Николай, всегда хотевший много детей, обрадовался решению жены. Но за полгода ничего не произошло. Мария покупала кучи тестов, все больше раздражаясь с каждым приходом месячных. Начались скандалы, обвинения в бесплодности, в недостатке мужественности. Николай все сносил, говоря, что не надо зацикливаться на этой теме, что все своим чередом, что природу торопить нельзя. Марии же казалось, что время проходит, а она, — бездетная и постаревшая, как бы и не женщина.
Вид беременных на улице все больше и больше раздражал ее, раз или два она поймала себя на том, что желает им, совершенно незнакомым, выкидыша или ребенка-урода.

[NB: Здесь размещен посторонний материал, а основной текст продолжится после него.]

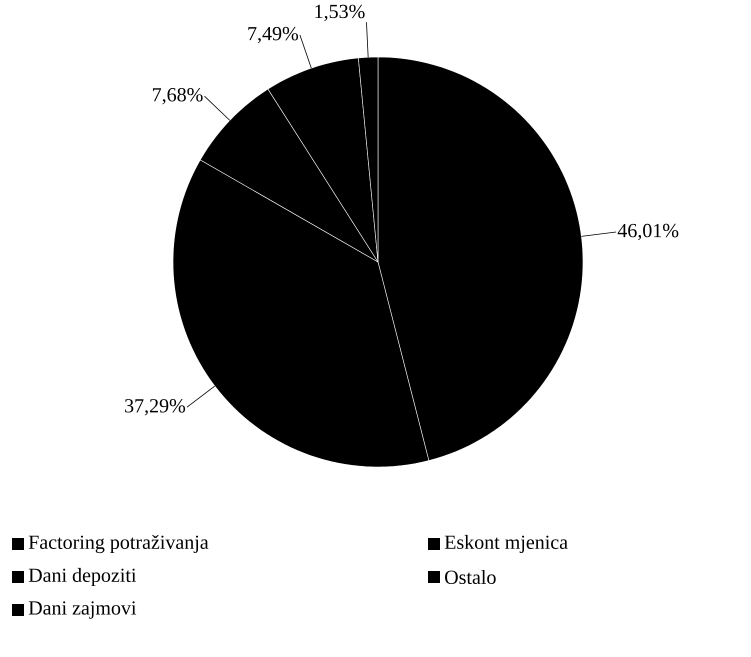 This screenshot has height=657, width=751. What do you see at coordinates (273, 35) in the screenshot?
I see `data-label: 7,49%` at bounding box center [273, 35].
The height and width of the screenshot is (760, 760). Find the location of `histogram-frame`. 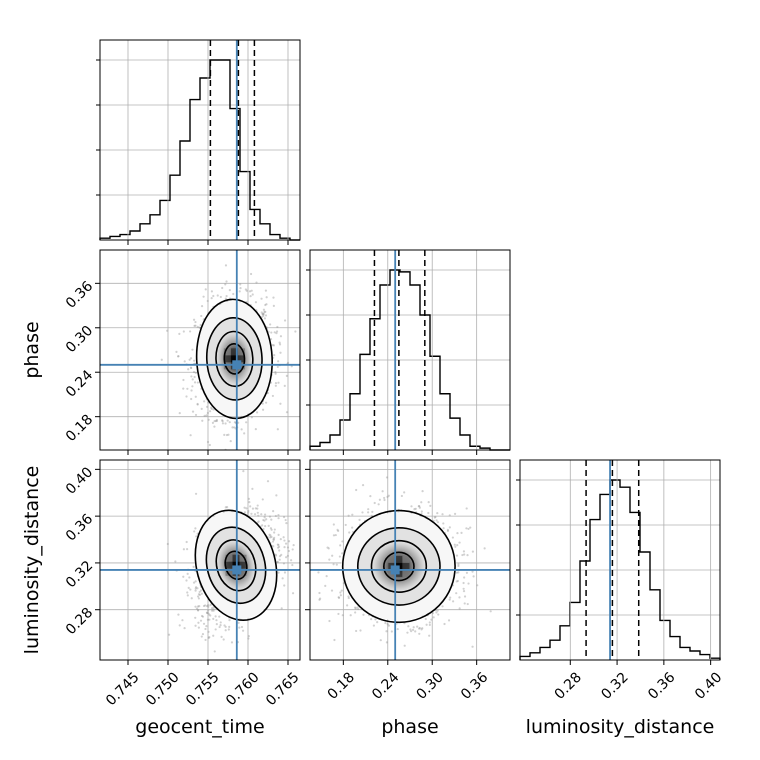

Прошел год, затем два. Их попытки превратились для Николая в сплошной ад. Только одна позиция, только в определенное время месяца – а потом, с приходом месячных – куча обвинений в его адрес. Наконец, не выдерживая такого насилия над здоровой сексуальностью, ужасаясь тому, во что превратилась их жизнь, своему нежеланию прикасаться к телу Машеньки, от которого он бежал, погружаясь все больше и больше в работу, Николай предложил сходить к врачам и обговорить альтернативные варианты.
Мария и он прошли кучу консультаций, анализов и других унизительных дорогостоящих процедур. Через пару месяцев, Машенька обьявила, что беременна. Николай искренне обрадовался, поздравлял, купил цветы, а про себя вздохнул облегченно и печально. Не так представлял он зачатие их первенца. Не так.
Все-таки нужно было тогда, давно, когда радостью и счастливым светом наполняли все вокруг. Тогда хотелось писать стихи и выкрикивать их ветру, деревьям и небу. Тогда, прикоснувшись к ней, вдыхая родные запахи волос, кожи, захватывало его сильно и крепко, и через ноздри, по капле, наполнялся он ею – его Марией. А теперь, теперь все свелось к куче гормональных иньекций и сперме в пробирке.
Печально и грустно вдруг сделалось Николаю, ведь изменить уж ничего не изменишь, и будет у него и Машенька и еще одно живое существо – ребенок, и что радость его, счастье его, замаралось, затерлось – не светит уже, а тускло поблескивает.
— Ну а у других и этого нет, — пожал он плечами, отвернулся от окна, сел за стол и развернул газету.